Take all of those inputs, quantify them and weight them by the number and percentage of people they affect, and you start to piece together a value framework that allows a company to make strategic decisions that will benefit them over time.

“We try to put everything on a common economic scale or rationalized scale so that in the end, you can value everything together. That’s our most important thing: get everything on a similar scale so that you can compare an apple to an orange, and have it make sense,” Hess said.

From its new East Vancouver location at 2920 Virtual Way – the right location for the company, according to its software – Copperleaf helps its 25 clients make decisions around how to invest what amounts to $300 billion in capital.

Those clients include BC Hydro, Ontario’s Hydro One, the Tennessee Valley Authority and Landsvirkjun – Iceland’s national power company. The B.C. government announced earlier this year that it too will begin using Copperleaf’s C55 software to inform its future investment decisions around information technology.

“We have a lot of different systems that are old legacy systems, you have new systems and you have multiple databases, and the challenge is: how do we make this all work together,” said Amrik Virk, B.C.’s minister of innovation and technology.

Once the technology goes live in October, Virk says it will help the government make around $430 million in IT investment decisions across ministries.

“When you’re making decisions at that level, with systems that are going to be around for multiple, multiple years, I think you’ve got to get it right,” he added.
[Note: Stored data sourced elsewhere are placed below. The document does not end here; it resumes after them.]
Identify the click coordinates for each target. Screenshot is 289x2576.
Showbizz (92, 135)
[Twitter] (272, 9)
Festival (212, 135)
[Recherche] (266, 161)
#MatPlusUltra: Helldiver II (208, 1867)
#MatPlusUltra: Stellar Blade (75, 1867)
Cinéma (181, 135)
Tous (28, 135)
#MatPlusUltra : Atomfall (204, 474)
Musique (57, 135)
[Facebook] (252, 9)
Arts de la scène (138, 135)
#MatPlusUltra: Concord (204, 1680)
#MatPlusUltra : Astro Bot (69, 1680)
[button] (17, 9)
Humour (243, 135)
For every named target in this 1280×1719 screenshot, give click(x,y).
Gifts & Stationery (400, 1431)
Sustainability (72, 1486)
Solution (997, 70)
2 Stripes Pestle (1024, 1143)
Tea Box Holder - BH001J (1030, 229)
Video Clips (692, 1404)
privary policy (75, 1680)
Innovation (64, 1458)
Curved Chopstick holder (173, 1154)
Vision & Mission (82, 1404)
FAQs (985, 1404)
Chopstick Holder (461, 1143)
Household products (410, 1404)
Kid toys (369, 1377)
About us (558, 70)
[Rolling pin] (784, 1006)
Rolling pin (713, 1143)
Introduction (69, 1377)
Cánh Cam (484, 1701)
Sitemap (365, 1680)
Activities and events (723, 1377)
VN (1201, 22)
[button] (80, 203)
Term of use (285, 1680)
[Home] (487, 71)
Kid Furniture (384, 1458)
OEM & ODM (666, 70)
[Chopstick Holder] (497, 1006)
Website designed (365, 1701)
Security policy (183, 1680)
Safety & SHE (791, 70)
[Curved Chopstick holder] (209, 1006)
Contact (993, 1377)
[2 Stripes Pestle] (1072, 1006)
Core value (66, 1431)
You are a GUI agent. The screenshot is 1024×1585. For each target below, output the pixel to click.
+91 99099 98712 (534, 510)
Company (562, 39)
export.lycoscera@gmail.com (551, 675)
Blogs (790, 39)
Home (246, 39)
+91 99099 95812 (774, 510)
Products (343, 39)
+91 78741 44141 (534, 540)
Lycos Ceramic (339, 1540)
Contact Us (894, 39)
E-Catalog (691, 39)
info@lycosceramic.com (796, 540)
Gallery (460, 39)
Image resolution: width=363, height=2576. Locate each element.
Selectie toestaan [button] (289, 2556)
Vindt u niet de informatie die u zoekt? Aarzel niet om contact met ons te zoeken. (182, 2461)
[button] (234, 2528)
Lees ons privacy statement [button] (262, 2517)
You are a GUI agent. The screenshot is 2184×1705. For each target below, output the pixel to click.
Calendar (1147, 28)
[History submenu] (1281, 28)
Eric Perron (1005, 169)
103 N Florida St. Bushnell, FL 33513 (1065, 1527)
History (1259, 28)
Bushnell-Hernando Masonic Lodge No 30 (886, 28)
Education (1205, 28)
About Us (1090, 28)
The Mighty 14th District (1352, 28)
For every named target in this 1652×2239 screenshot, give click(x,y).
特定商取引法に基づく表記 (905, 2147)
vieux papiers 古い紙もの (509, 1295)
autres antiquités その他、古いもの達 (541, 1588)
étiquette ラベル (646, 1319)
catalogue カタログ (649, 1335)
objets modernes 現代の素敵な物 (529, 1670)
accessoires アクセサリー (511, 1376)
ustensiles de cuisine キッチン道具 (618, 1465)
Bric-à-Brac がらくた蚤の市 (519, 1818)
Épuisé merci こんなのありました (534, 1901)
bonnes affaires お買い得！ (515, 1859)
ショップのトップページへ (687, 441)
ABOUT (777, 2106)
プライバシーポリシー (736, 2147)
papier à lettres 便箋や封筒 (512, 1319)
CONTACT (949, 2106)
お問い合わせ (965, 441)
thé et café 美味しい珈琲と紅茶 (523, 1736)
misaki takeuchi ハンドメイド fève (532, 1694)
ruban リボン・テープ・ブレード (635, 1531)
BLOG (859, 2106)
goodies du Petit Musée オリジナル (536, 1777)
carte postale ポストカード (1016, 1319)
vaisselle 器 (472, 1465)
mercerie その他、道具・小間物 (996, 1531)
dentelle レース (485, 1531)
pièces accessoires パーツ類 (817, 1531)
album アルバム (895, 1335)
With only two clients in B.C., Copperleaf focuses primarily on attracting new clients elsewhere in the world, with an emphasis on those in the energy, water and government sectors.

According to Hess, the company likely owns around 10% of the global market for decision analytics. In terms of an enterprise solution to capital investment problems, Copperleaf is just one of a few.

Last year, Copperleaf generated more than $10.5 million in revenue; a 289% leap from the $2.7 million it generated in 2011. This year, Hess expects company revenue at between $16 million and $20 million.

“I think that by all measures Copperleaf is one of those understated, but really, really important stories,” said Bill Tam, president and CEO of the BC Technology Industry Association (BCTIA). “They are now one of the largest suppliers of asset management platforms.”

In June, Copperleaf received the BCTIA’s Emerging Company of the Year award. Last year, it was ranked one of Canada’s Fastest-Growing Software Companies by Canadian Business and Profit, and Hess says the company is just getting started.

Copperleaf now employs 85 employees, and has a five-person team in Europe. Its own upcoming investment decisions will be around developing products that enhance its C55 software, and ensuring the company has the people to support existing and new clients.

“If you want a really serious system, something that really is going to solve your problem and you want it at that enterprise level, I think we’re the go-to company,” she said. “I think we have the market-leading solution.”